Copy out every one of the following records word for word, preserving their original order.
- - -
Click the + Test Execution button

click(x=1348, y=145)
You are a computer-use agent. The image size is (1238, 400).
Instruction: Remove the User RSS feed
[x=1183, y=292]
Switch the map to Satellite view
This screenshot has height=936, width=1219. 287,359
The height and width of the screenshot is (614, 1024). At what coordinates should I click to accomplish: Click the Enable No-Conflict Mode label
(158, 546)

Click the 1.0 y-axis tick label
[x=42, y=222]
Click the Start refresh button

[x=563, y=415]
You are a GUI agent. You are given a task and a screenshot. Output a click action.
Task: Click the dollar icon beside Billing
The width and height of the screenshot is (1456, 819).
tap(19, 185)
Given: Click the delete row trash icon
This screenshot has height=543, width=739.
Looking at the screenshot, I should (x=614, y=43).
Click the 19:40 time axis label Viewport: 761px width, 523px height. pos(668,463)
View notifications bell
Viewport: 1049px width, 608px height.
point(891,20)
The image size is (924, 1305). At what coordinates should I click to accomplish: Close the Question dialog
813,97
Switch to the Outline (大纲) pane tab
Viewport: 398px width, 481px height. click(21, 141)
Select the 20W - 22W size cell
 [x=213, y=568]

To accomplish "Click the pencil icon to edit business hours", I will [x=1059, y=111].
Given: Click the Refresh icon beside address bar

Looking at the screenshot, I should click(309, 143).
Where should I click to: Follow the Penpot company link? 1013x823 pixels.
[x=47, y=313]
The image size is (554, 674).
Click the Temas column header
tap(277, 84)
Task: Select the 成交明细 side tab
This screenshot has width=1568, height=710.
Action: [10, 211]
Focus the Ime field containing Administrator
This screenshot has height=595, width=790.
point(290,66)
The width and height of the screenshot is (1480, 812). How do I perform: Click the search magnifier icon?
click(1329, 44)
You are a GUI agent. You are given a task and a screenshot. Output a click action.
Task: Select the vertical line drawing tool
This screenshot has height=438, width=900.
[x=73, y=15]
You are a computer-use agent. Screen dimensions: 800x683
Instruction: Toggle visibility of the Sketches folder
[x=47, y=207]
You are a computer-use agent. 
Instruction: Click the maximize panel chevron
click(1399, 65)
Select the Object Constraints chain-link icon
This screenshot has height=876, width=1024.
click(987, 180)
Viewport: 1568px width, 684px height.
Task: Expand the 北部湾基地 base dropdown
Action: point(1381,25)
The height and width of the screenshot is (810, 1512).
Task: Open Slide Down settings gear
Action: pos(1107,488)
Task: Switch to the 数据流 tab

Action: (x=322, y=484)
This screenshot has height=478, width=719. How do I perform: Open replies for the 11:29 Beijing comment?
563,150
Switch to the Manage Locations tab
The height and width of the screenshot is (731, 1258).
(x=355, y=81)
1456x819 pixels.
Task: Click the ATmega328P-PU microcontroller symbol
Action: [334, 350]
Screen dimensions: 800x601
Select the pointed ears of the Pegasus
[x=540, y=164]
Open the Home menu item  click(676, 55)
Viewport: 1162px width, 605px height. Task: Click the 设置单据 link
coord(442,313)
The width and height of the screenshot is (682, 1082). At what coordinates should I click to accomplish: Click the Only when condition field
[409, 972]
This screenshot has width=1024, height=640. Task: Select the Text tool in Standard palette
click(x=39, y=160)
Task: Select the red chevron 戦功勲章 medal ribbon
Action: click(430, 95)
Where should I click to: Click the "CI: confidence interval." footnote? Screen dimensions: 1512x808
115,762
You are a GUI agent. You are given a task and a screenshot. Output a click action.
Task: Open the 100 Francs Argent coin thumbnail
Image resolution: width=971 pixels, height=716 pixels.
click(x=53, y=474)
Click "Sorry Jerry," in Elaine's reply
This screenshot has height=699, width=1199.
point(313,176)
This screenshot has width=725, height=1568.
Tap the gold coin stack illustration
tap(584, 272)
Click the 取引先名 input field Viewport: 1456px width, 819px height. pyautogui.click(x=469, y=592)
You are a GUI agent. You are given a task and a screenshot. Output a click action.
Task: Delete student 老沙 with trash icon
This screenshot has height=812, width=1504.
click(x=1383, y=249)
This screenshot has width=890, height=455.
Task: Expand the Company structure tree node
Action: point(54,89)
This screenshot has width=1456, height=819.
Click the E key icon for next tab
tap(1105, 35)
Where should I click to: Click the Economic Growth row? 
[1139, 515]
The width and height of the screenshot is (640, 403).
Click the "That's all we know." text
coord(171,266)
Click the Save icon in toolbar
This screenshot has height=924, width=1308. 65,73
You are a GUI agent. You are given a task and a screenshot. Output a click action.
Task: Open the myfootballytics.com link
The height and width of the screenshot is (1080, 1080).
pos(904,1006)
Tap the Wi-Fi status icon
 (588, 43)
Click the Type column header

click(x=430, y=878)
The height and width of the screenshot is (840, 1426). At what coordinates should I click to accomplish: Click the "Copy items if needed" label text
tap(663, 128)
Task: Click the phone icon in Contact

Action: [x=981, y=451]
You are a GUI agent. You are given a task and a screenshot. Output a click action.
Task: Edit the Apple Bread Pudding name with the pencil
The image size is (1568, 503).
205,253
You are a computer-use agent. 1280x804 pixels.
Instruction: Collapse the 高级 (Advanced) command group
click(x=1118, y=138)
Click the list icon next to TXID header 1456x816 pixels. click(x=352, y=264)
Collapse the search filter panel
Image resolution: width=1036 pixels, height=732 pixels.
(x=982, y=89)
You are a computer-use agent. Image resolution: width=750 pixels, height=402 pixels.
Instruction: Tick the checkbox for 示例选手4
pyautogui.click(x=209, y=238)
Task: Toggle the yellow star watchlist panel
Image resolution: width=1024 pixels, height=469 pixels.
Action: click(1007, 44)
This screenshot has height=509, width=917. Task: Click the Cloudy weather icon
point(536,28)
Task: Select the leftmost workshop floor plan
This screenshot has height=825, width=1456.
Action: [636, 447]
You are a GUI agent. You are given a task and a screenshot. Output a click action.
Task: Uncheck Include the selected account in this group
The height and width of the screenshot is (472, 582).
- - -
RESPONSE:
Click the + Test Execution button

click(x=1348, y=145)
You are a computer-use agent. The image size is (1238, 400).
Instruction: Remove the User RSS feed
[x=1183, y=292]
Switch the map to Satellite view
This screenshot has height=936, width=1219. 287,359
The height and width of the screenshot is (614, 1024). At what coordinates should I click to accomplish: Click the Enable No-Conflict Mode label
(158, 546)

Click the 1.0 y-axis tick label
[x=42, y=222]
Click the Start refresh button

[x=563, y=415]
You are a GUI agent. You are given a task and a screenshot. Output a click action.
Task: Click the dollar icon beside Billing
The width and height of the screenshot is (1456, 819).
tap(19, 185)
Given: Click the delete row trash icon
This screenshot has height=543, width=739.
Looking at the screenshot, I should (x=614, y=43).
Click the 19:40 time axis label Viewport: 761px width, 523px height. pos(668,463)
View notifications bell
Viewport: 1049px width, 608px height.
point(891,20)
The image size is (924, 1305). At what coordinates should I click to accomplish: Close the Question dialog
813,97
Switch to the Outline (大纲) pane tab
Viewport: 398px width, 481px height. click(21, 141)
Select the 20W - 22W size cell
 [x=213, y=568]

To accomplish "Click the pencil icon to edit business hours", I will [x=1059, y=111].
Given: Click the Refresh icon beside address bar

Looking at the screenshot, I should click(309, 143).
Where should I click to: Follow the Penpot company link? 1013x823 pixels.
[x=47, y=313]
The image size is (554, 674).
Click the Temas column header
tap(277, 84)
Task: Select the 成交明细 side tab
This screenshot has width=1568, height=710.
Action: [10, 211]
Focus the Ime field containing Administrator
This screenshot has height=595, width=790.
point(290,66)
The width and height of the screenshot is (1480, 812). How do I perform: Click the search magnifier icon?
click(1329, 44)
You are a GUI agent. You are given a task and a screenshot. Output a click action.
Task: Select the vertical line drawing tool
This screenshot has height=438, width=900.
[x=73, y=15]
You are a computer-use agent. Screen dimensions: 800x683
Instruction: Toggle visibility of the Sketches folder
[x=47, y=207]
You are a computer-use agent. 
Instruction: Click the maximize panel chevron
click(1399, 65)
Select the Object Constraints chain-link icon
This screenshot has height=876, width=1024.
click(987, 180)
Viewport: 1568px width, 684px height.
Task: Expand the 北部湾基地 base dropdown
Action: point(1381,25)
The height and width of the screenshot is (810, 1512).
Task: Open Slide Down settings gear
Action: pos(1107,488)
Task: Switch to the 数据流 tab

Action: (x=322, y=484)
This screenshot has height=478, width=719. How do I perform: Open replies for the 11:29 Beijing comment?
563,150
Switch to the Manage Locations tab
The height and width of the screenshot is (731, 1258).
(x=355, y=81)
1456x819 pixels.
Task: Click the ATmega328P-PU microcontroller symbol
Action: [334, 350]
Screen dimensions: 800x601
Select the pointed ears of the Pegasus
[x=540, y=164]
Open the Home menu item  click(676, 55)
Viewport: 1162px width, 605px height. Task: Click the 设置单据 link
coord(442,313)
The width and height of the screenshot is (682, 1082). At what coordinates should I click to accomplish: Click the Only when condition field
[409, 972]
This screenshot has width=1024, height=640. Task: Select the Text tool in Standard palette
click(x=39, y=160)
Task: Select the red chevron 戦功勲章 medal ribbon
Action: click(430, 95)
Where should I click to: Click the "CI: confidence interval." footnote? Screen dimensions: 1512x808
115,762
You are a GUI agent. You are given a task and a screenshot. Output a click action.
Task: Open the 100 Francs Argent coin thumbnail
Image resolution: width=971 pixels, height=716 pixels.
click(x=53, y=474)
Click "Sorry Jerry," in Elaine's reply
This screenshot has height=699, width=1199.
point(313,176)
This screenshot has width=725, height=1568.
Tap the gold coin stack illustration
tap(584, 272)
Click the 取引先名 input field Viewport: 1456px width, 819px height. pyautogui.click(x=469, y=592)
You are a GUI agent. You are given a task and a screenshot. Output a click action.
Task: Delete student 老沙 with trash icon
This screenshot has height=812, width=1504.
click(x=1383, y=249)
This screenshot has width=890, height=455.
Task: Expand the Company structure tree node
Action: point(54,89)
This screenshot has width=1456, height=819.
Click the E key icon for next tab
tap(1105, 35)
Where should I click to: Click the Economic Growth row? 
[1139, 515]
The width and height of the screenshot is (640, 403).
Click the "That's all we know." text
coord(171,266)
Click the Save icon in toolbar
This screenshot has height=924, width=1308. 65,73
You are a GUI agent. You are given a task and a screenshot. Output a click action.
Task: Open the myfootballytics.com link
The height and width of the screenshot is (1080, 1080).
pos(904,1006)
Tap the Wi-Fi status icon
 (588, 43)
Click the Type column header

click(x=430, y=878)
The height and width of the screenshot is (840, 1426). At what coordinates should I click to accomplish: Click the "Copy items if needed" label text
tap(663, 128)
Task: Click the phone icon in Contact

Action: [x=981, y=451]
You are a GUI agent. You are given a task and a screenshot. Output a click action.
Task: Edit the Apple Bread Pudding name with the pencil
The image size is (1568, 503).
205,253
You are a computer-use agent. 1280x804 pixels.
Instruction: Collapse the 高级 (Advanced) command group
click(x=1118, y=138)
Click the list icon next to TXID header 1456x816 pixels. click(x=352, y=264)
Collapse the search filter panel
Image resolution: width=1036 pixels, height=732 pixels.
(x=982, y=89)
You are a computer-use agent. Image resolution: width=750 pixels, height=402 pixels.
Instruction: Tick the checkbox for 示例选手4
pyautogui.click(x=209, y=238)
Task: Toggle the yellow star watchlist panel
Image resolution: width=1024 pixels, height=469 pixels.
Action: click(1007, 44)
This screenshot has height=509, width=917. Task: Click the Cloudy weather icon
point(536,28)
Task: Select the leftmost workshop floor plan
This screenshot has height=825, width=1456.
Action: [636, 447]
You are a GUI agent. You are given a task and a screenshot. Output a click action.
Task: Uncheck Include the selected account in this group
The height and width of the screenshot is (472, 582).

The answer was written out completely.